Material provided >>
Start of Block
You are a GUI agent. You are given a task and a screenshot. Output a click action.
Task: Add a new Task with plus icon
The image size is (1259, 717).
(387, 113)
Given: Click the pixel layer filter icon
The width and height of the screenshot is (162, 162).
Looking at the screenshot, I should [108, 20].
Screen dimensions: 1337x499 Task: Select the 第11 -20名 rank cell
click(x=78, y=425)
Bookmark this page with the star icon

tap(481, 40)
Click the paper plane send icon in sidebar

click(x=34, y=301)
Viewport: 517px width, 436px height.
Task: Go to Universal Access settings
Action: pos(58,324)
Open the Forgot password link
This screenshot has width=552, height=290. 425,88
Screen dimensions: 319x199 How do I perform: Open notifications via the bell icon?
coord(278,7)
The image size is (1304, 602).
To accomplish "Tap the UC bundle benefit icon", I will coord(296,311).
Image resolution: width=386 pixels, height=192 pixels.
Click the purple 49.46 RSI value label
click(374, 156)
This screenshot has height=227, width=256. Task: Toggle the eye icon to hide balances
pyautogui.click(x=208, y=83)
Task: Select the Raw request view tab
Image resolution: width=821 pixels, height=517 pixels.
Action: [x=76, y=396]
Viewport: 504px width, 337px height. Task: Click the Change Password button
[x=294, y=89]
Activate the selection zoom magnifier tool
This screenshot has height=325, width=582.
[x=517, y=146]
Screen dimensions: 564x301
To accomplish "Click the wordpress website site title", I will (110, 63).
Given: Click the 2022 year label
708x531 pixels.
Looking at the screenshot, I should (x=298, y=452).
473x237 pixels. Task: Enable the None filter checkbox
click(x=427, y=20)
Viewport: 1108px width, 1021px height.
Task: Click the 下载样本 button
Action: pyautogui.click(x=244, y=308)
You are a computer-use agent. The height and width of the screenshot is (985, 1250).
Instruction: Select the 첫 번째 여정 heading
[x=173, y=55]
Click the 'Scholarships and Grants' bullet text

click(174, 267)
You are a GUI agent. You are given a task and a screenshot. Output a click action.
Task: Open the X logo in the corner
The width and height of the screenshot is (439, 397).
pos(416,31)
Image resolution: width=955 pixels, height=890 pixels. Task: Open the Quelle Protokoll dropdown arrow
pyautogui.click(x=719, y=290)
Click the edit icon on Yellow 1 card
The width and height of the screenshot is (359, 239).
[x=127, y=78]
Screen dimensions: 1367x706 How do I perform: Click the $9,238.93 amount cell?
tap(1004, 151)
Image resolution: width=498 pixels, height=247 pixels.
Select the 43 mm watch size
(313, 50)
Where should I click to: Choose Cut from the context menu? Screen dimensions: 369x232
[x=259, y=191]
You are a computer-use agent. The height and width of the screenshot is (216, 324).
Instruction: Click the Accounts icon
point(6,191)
End of Block
Task brief >> From the line with "Select the 43 mm watch size" through the final line of the records, return each line exactly. Leave out the rest.

Your response >>
Select the 43 mm watch size
(313, 50)
Where should I click to: Choose Cut from the context menu? Screen dimensions: 369x232
[x=259, y=191]
You are a computer-use agent. The height and width of the screenshot is (216, 324).
Instruction: Click the Accounts icon
point(6,191)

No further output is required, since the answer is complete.